Free Press business reporters Nathan Bomey and John Gallagher pored over more than a half-century of city financial records, building their own database from more than 10,000 pages of documents.
But then they did what matters most—the hard work of turning a jumble of complex and subtle facts, financial jargon, and economic concepts like the time-value-of-money into a smooth-reading narrative with solid organization, telling details and just enough numbers to make their points.

Johnston says the presentation, which filled more than half the front page and four inside pages, is "a superbly reported, written and illustrated investigative project." He also compliments editorial page editor Stephen Henderson for "smart insights" in a related column.

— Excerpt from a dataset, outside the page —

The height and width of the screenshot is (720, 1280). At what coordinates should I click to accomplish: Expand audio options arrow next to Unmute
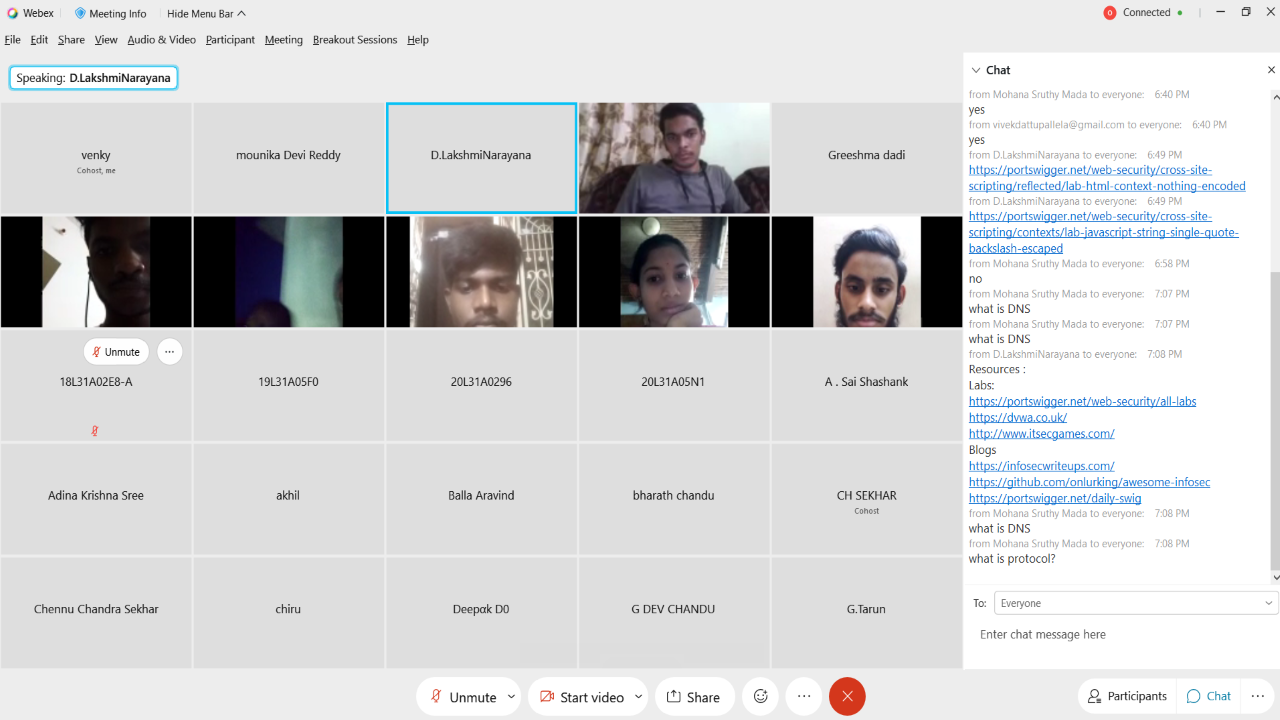click(511, 697)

He places Sunday's journalism in the context of "a Free Press tradition of mixing shoe leather, document analysts and computer-assisted reporting that dates to 1967 . . . [when] Philip Meyer, with help from two University of Michigan researchers, exploded the then-current myth that the 1967 Detroit rioters were 'the uneducated.' ”
Johnston, a 2001 Pulitzer Prize winner while at The New York Times, worked at the Free Press from 1973-76 and covered a state senator named Coleman A. Young from the paper's Lansing bureau. He's now a visiting lecturer at Syracuse University's College of Law and board president of the 4,200-member Investigative Reporters and Editors group.
Columbia Journalism Review is published by Columbia University in New York.